Speaking to The Huffington Post UK earlier on Wednesday, the Islington North MP said that if successful in his bid for the Labour leadership, he would oppose the government's commitment to replace support for students from low-income households and launch an all out assault on the proposals.

"This Tory government is a party that stands against the young. Labour must build a society for everyone, including the youngest," he said.

Students protest against university tuition fees

“I want to apologise on behalf of the Labour Party to the last generation of students for the imposition of fees, top-up fees and the replacement of grants with loans by previous Labour governments. I opposed those changes at the time - as did many others.

“We need a new course - that includes opposing the government’s decision to make life harder for students."

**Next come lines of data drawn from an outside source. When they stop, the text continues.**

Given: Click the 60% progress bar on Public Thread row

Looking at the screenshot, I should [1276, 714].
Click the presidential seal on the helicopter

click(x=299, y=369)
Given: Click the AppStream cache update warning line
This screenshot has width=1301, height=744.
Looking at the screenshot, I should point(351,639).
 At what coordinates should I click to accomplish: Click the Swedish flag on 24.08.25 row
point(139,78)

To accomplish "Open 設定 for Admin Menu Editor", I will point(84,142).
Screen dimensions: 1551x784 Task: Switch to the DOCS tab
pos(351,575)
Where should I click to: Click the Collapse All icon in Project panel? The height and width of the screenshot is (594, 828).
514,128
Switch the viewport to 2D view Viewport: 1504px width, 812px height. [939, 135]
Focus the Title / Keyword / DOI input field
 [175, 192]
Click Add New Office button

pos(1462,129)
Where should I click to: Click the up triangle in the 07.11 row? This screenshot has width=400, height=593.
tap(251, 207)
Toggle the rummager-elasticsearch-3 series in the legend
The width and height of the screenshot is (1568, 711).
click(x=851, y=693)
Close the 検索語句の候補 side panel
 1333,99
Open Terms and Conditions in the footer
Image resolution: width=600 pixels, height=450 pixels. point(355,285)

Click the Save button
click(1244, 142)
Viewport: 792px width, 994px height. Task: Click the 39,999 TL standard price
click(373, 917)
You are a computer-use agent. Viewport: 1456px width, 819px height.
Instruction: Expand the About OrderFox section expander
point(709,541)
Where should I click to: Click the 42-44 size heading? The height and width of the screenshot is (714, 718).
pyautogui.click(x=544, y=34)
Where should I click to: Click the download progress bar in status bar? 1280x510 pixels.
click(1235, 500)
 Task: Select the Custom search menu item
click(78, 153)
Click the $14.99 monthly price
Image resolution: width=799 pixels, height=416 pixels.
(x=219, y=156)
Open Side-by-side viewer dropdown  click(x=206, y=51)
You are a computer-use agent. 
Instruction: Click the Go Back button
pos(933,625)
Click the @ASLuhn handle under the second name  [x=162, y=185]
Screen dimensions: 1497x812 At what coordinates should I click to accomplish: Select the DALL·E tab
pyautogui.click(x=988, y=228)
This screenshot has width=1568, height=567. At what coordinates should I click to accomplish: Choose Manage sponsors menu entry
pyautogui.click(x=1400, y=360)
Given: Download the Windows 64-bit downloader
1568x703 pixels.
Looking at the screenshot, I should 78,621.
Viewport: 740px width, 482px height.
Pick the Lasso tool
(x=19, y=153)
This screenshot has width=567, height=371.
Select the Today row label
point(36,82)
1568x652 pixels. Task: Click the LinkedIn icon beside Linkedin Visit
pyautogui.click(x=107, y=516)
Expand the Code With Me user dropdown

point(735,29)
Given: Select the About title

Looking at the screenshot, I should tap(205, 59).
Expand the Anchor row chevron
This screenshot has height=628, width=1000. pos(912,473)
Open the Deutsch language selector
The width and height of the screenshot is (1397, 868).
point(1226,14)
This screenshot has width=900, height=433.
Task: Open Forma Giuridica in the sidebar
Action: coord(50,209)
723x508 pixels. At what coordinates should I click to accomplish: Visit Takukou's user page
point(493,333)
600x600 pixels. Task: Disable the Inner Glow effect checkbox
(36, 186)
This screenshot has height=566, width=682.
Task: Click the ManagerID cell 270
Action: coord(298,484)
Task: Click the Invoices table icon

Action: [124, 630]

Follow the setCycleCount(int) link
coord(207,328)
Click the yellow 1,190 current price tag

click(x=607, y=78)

His comments come two days after lodging an Early Day Motion - a formal proposal to Parliament - condemning a number of new higher education policies announced in last week's Budget as "a direct attack on the poorest people accessing higher education in England".

Bolstered by a strong backing from members of the Parliamentary Labour Party in his bid to succeed Ed Miliband, Corbyn's motion has attracted the attention of parliamentarians from his own party, as well as those from the SDLP, DUP and SNP.

17 MPs have so far lent their name to the cause, 13 of them Labour.

The signatories, listed

Corbyn's EDM claims new government proposals will force young people from poorer backgrounds into higher levels of debt and urges the Prime Minister to instead offer more generous grants to cover the "rising cost of living".

"This House notes the increase in the participation of working class students in higher education since maintenance grants were reintroduced," it reads.

"[It] condemns the proposal to cut grants as a direct attack on the poorest people accessing higher education in England.

"[It] further notes that the transition from a subsidy to a loan will push the poorest into the highest level of debt; and urges the Government to halt these plans in favour of a system whereby students can access more generous grants in order to cover the rising costs of living."

George Osborne delivering his Summer Budget

Defending his policy on Wednesday afternoon, David Cameron told MPs: "We're increasing opportunities for young people by making sure more young people have a job, and yet again today we see another decrease in youth unemployment.

"In terms of students, we've now got record numbers of young people going to university, and because of the action we're taking we're able to take the cap off university numbers and see an increase in many more people going.

"In terms of replacing grants with loans, this is the right approach. Interestingly, it was the approach taken in 1997 when the right honourable lady [Dr Roberta Blackman-Woods, who quizzed Cameron on the topic] sat in the cabinet."

The Prime Minister's comments came as a report published by The Student Room showed that 20% of school-leavers said they could no longer afford to go to university following the grant scrap announcement.